# Exercise aim
Put every line of the records below into a Markdown table with two columns, Row and Line. Number the rows in order, and leave out blank lines.

:: Recorded information ::

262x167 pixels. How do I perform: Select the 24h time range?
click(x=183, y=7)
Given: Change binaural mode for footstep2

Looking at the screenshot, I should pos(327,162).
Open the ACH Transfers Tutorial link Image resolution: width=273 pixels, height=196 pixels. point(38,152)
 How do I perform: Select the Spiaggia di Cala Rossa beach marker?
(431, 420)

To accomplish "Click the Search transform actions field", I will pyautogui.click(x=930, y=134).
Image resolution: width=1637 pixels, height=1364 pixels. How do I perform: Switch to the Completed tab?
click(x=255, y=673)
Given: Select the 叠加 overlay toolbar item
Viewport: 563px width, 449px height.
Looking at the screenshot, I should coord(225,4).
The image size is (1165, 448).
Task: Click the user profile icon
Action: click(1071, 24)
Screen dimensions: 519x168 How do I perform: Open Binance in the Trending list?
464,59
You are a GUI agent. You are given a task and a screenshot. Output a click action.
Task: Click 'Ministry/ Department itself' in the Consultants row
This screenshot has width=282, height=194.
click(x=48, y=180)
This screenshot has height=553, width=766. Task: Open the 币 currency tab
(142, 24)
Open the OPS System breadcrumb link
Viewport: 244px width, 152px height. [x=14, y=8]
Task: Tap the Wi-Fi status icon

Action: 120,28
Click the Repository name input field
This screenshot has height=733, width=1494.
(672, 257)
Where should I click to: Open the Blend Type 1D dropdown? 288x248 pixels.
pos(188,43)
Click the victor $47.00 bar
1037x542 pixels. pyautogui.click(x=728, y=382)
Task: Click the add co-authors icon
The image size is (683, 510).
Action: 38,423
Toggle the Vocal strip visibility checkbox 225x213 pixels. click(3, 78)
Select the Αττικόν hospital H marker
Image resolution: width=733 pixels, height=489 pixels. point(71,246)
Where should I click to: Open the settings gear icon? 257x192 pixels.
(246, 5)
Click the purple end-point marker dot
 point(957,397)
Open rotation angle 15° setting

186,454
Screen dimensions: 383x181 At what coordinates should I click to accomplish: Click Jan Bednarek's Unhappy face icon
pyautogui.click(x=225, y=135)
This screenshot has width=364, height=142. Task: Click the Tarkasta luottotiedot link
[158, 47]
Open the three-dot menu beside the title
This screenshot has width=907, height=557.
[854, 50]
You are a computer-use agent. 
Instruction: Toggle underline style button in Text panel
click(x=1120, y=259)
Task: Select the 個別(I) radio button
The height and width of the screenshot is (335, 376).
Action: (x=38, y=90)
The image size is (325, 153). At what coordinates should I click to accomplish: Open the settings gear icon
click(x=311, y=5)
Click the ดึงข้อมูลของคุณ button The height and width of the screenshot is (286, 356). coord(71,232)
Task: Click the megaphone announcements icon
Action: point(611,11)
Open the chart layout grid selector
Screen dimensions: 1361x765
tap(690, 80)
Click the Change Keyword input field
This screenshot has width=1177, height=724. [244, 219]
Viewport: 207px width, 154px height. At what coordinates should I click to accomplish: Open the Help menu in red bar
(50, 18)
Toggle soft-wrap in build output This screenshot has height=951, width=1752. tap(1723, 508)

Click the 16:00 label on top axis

:::

# Output for this exercise
| Row | Line |
|---|---|
| 1 | 262x167 pixels. How do I perform: Select the 24h time range? |
| 2 | click(x=183, y=7) |
| 3 | Given: Change binaural mode for footstep2 |
| 4 | Looking at the screenshot, I should pos(327,162). |
| 5 | Open the ACH Transfers Tutorial link Image resolution: width=273 pixels, height=196 pixels. point(38,152) |
| 6 |  How do I perform: Select the Spiaggia di Cala Rossa beach marker? |
| 7 | (431, 420) |
| 8 | To accomplish "Click the Search transform actions field", I will pyautogui.click(x=930, y=134). |
| 9 | Image resolution: width=1637 pixels, height=1364 pixels. How do I perform: Switch to the Completed tab? |
| 10 | click(x=255, y=673) |
| 11 | Given: Select the 叠加 overlay toolbar item |
| 12 | Viewport: 563px width, 449px height. |
| 13 | Looking at the screenshot, I should coord(225,4). |
| 14 | The image size is (1165, 448). |
| 15 | Task: Click the user profile icon |
| 16 | Action: click(1071, 24) |
| 17 | Screen dimensions: 519x168 How do I perform: Open Binance in the Trending list? |
| 18 | 464,59 |
| 19 | You are a GUI agent. You are given a task and a screenshot. Output a click action. |
| 20 | Task: Click 'Ministry/ Department itself' in the Consultants row |
| 21 | This screenshot has width=282, height=194. |
| 22 | click(x=48, y=180) |
| 23 | This screenshot has height=553, width=766. Task: Open the 币 currency tab |
| 24 | (142, 24) |
| 25 | Open the OPS System breadcrumb link |
| 26 | Viewport: 244px width, 152px height. [x=14, y=8] |
| 27 | Task: Tap the Wi-Fi status icon |
| 28 | Action: 120,28 |
| 29 | Click the Repository name input field |
| 30 | This screenshot has height=733, width=1494. |
| 31 | (672, 257) |
| 32 | Where should I click to: Open the Blend Type 1D dropdown? 288x248 pixels. |
| 33 | pos(188,43) |
| 34 | Click the victor $47.00 bar |
| 35 | 1037x542 pixels. pyautogui.click(x=728, y=382) |
| 36 | Task: Click the add co-authors icon |
| 37 | The image size is (683, 510). |
| 38 | Action: 38,423 |
| 39 | Toggle the Vocal strip visibility checkbox 225x213 pixels. click(3, 78) |
| 40 | Select the Αττικόν hospital H marker |
| 41 | Image resolution: width=733 pixels, height=489 pixels. point(71,246) |
| 42 | Where should I click to: Open the settings gear icon? 257x192 pixels. |
| 43 | (246, 5) |
| 44 | Click the purple end-point marker dot |
| 45 |  point(957,397) |
| 46 | Open rotation angle 15° setting |
| 47 | 186,454 |
| 48 | Screen dimensions: 383x181 At what coordinates should I click to accomplish: Click Jan Bednarek's Unhappy face icon |
| 49 | pyautogui.click(x=225, y=135) |
| 50 | This screenshot has width=364, height=142. Task: Click the Tarkasta luottotiedot link |
| 51 | [158, 47] |
| 52 | Open the three-dot menu beside the title |
| 53 | This screenshot has width=907, height=557. |
| 54 | [854, 50] |
| 55 | You are a computer-use agent.  |
| 56 | Instruction: Toggle underline style button in Text panel |
| 57 | click(x=1120, y=259) |
| 58 | Task: Select the 個別(I) radio button |
| 59 | The height and width of the screenshot is (335, 376). |
| 60 | Action: (x=38, y=90) |
| 61 | The image size is (325, 153). At what coordinates should I click to accomplish: Open the settings gear icon |
| 62 | click(x=311, y=5) |
| 63 | Click the ดึงข้อมูลของคุณ button The height and width of the screenshot is (286, 356). coord(71,232) |
| 64 | Task: Click the megaphone announcements icon |
| 65 | Action: point(611,11) |
| 66 | Open the chart layout grid selector |
| 67 | Screen dimensions: 1361x765 |
| 68 | tap(690, 80) |
| 69 | Click the Change Keyword input field |
| 70 | This screenshot has width=1177, height=724. [244, 219] |
| 71 | Viewport: 207px width, 154px height. At what coordinates should I click to accomplish: Open the Help menu in red bar |
| 72 | (50, 18) |
| 73 | Toggle soft-wrap in build output This screenshot has height=951, width=1752. tap(1723, 508) |
| 74 | Click the 16:00 label on top axis |